I wonder if there is something deep there?

Market Quality: Sameness

They can only sell fruits and vegetables at Boston’s Haymarket and there is a guy who wanders around and fines the occasional vendor who tries to put on something else.  I’ve seen people try to sell batteries, olive oil, cleaning products.  Around the corner from
Haymarket are the remains of the old fish market and one maybe two vendors occasionally show up there; selling only fish.  The stores the line the sidewalk adjacent to Haymarket are mostly meat markets.  They aren’t as tightly regulated and they put on a larger variety of goods.  No doubt you could write a whole book about history of the negotiation between all these vendors and their landlords, e.g. the market owners.

The homogeneity of the vegetable market is an interesting contrast to the shopping mall where the landlord, it seems, strives to maximize the heterogeneous diversity of the tenants.  No doubt the tenants prefer the absence of competition and I assume their leases spell that out explicitly.

I don’t doubt that the vegetable vendors prefer that Haymarket’s regulator stamps out the occasional attempt to change the rules of the game.  The homogeneity creates externalities that the can be observed at larger scale in other geographic concentrations.
Which is why the stifling nature of zoning laws tends to be pretty uncontroversial.  No doubt the folks who live in NYC’s fabric district are peeved when some innovator decides to open a clothing store.

It is a mystery to me why there are so few commercial malls with a homogenous rather than a heterogeneous collection of stores.  Of course there are examples.  Tourist trap malls that sell nothing but trashy collectibles.  Antique furniture malls, that seem take over failed malls.  And of course mall landlords to work to achieve some kind of homogeneity; filling their space with vendors whom will all appeal to the same demographic.  So maybe some of the mystery can be resolved by saying that the homogeneity is on either the buyer side, or the seller side.  Maybe you can’t get high producer homogeneity until you achieve a sufficient population density.

Render unto Caesar the things which are Caesar’s

It’s a curious saying, “Render unto Caesar.”  Advice to the oppressed, give it up, accept what you can not change.  Don’t organize a resistance.  Don’t fight back.  Cave.  No matter that he’s evil, illegitimate, foreign, and couldn’t careless about your culture.  Of course in context the entire quote is about surrender “…and unto God the things that are God’s” so it is really pretty consistently in the give it up and submit school of philosophy.

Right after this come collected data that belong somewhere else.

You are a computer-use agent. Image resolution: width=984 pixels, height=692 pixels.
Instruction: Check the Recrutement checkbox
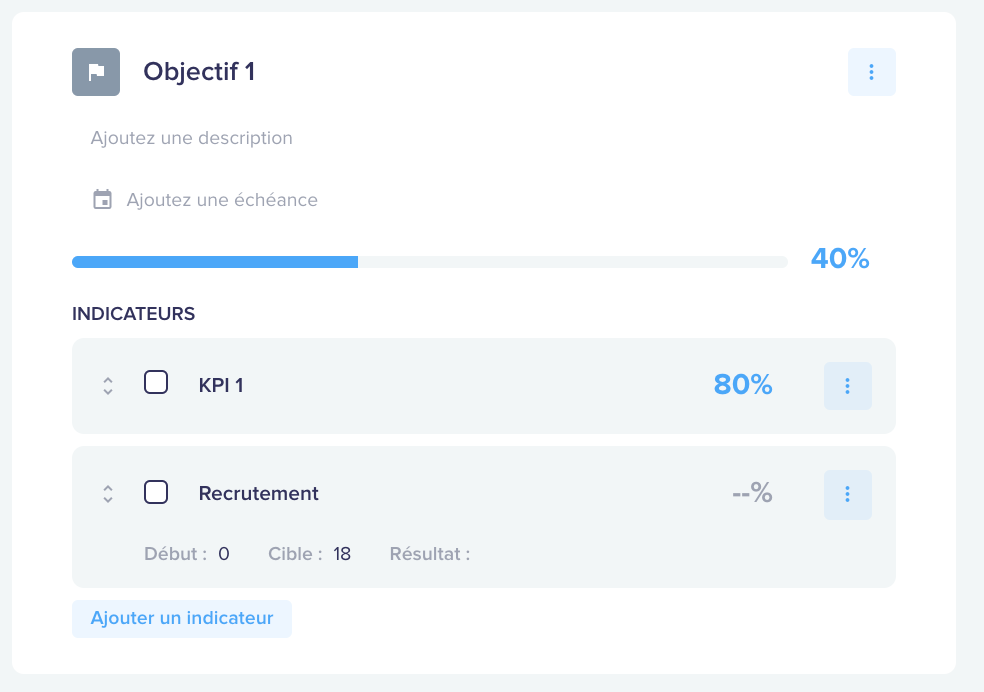[156, 492]
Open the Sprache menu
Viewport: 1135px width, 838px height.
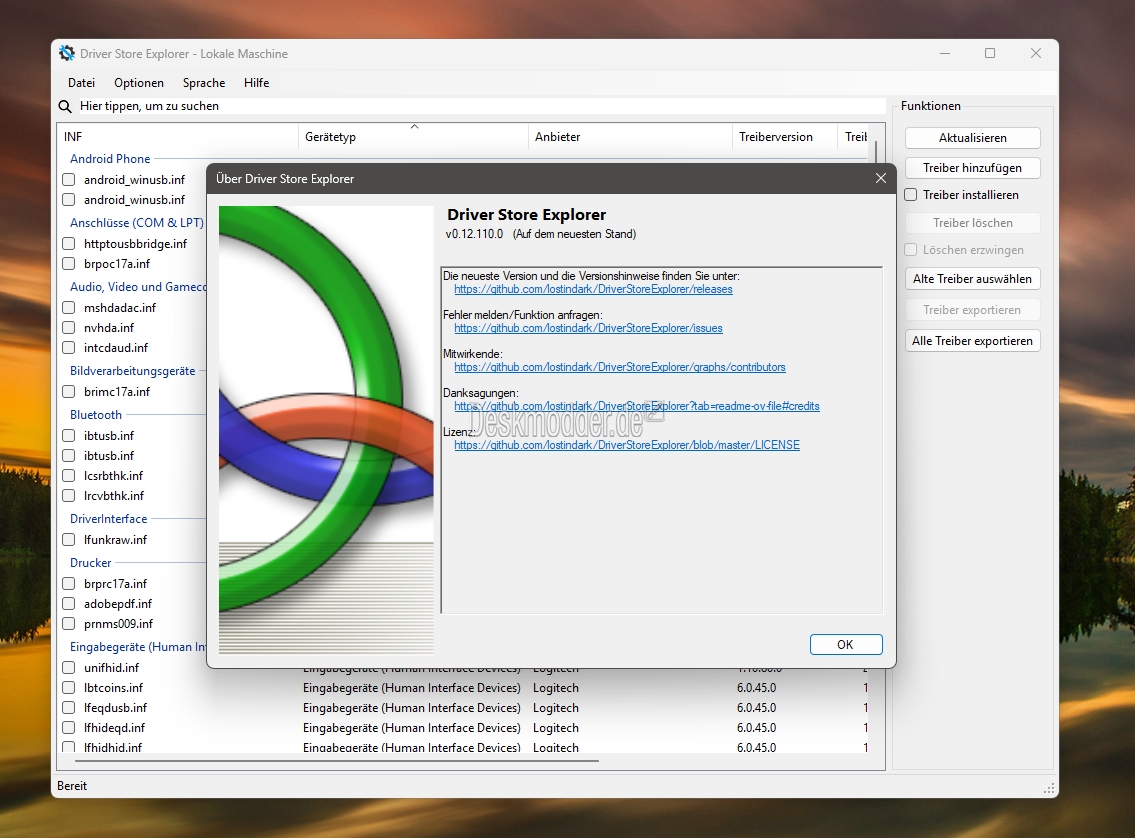204,82
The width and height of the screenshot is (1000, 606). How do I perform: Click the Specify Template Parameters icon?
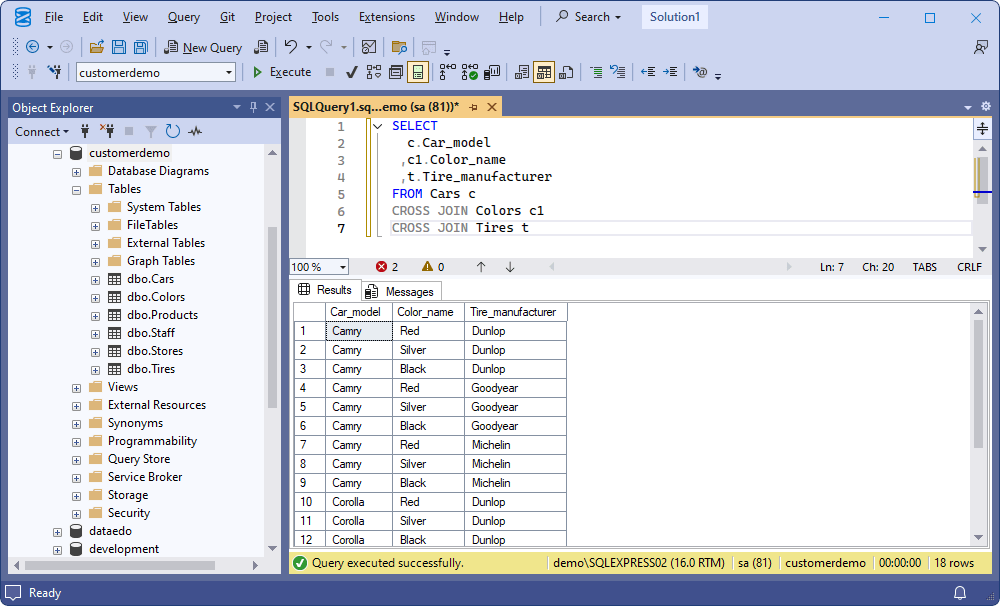tap(699, 71)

But there are times when it’s probably good advise: fighting city hall, gravity, death and taxes, etc.

I’ve spent a lot of calories over the years declining to submit to Microsoft’s monopoly.  Even had some success in doing so.  But rolling the clock back I’m comfortable that I didn’t expend too much effort evangelizing that other people decline to submit to that Caesar.

That’s all water under the bridge, more or less, but this issue arises again and again.  A dominate commercial monopoly exercises their power in offensive evil ways and the choice arises, submit or sign-up for the extremely abrasive alternative of fighting or shunning the network?